Bzzzt, wrong! Athlons are faster in terms of useful work done per clock because they have a shorter instruction pipeline. Thus their branch mispredict penalty is lower and they have a higher instruction-throughput-rate (ITR) than Intel chips of equal clock speed. Other factors (exclusive L1/L2 cache, lower memory latency, better die space allocation to ALUs and FPUs) influence AMD's higher performance too, but this is the main one. It's just a better balanced processor design, and it certainly yields higher performance for price.
BTW, current DDR memory speed is 2 x 133 Mhz = 266 Mhz, not 233 Mhz.
Government doesn't have a reason to change, therefor, [sic] they won't.
Don't be so sure. Microsoft is providing some rather compelling motivation in the form of their new forced-upgrades, subscription licensed software business model. Many government organizations have in the past followed the wise corporations in only upgrading when there was a compelling case to do so, to a demonstrably stable release. These organizations are rightly appalled at the prospect of paying extortionate annual Microsoft software license fees that are 100% - 200% higher than their historical expenses.
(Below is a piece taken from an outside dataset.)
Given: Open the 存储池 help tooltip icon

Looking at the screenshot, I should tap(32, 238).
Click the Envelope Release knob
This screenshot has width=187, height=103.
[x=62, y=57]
And the MSCE's in the IT Department won't be the ones ultimately making the decisions, no matter how much FUD they might throw around about TCO. They are the major drain on TCO, so they'll lose whatever credibility they might have had, once the gimlet-eyed executives who make decisions peruse their budget projections.
Microsoft is also their own worst enemy, relative to the way they've been playing hardball with government IT managers - threatening them and going over their heads - typical Microsoft gutter tactics, but it's building a broadly based backlash among government IT managers they've abused lately. If you talk to these people, they'll tell you that they're looking at ways to purge their shops of Microsoft software everywhere they can, and yesterday wouldn't be too soon. Microsoft's going to lose in government.
Yes. Capitalism teaches that growth=good, and this is rarely questioned.
Most decent business schools teach the parameters of sustainable growth. A _good_ MBA or CPA (who stayed awake in class and doesn't have a personal agenda or divided loyalties) can make these clear. Any startup or small company needs to trim its sails - review its business plan - at least quarterly if not monthly, and reviewing the sustainability of its growth curve must be one of the principal objectives, because this simply boils down to its continuing viability as a going concern.
A small company seeking capital has to find "angel" investors - people who will inject money, have the patience to watch the company grow, and eventually take out a somewhat higher profit than they could get in the big bond and equity markets. You will often have to give such "angel" investors some equity in the company, but your negotiation objective should be to give them as little equity as they will accept, and meanwhile you must retain control. The "angel" investors know this game, but if they like you and your company business plan, they will agree to let you keep control. After all, they're investors - if they wanted to run a company, they'd do that with their money instead.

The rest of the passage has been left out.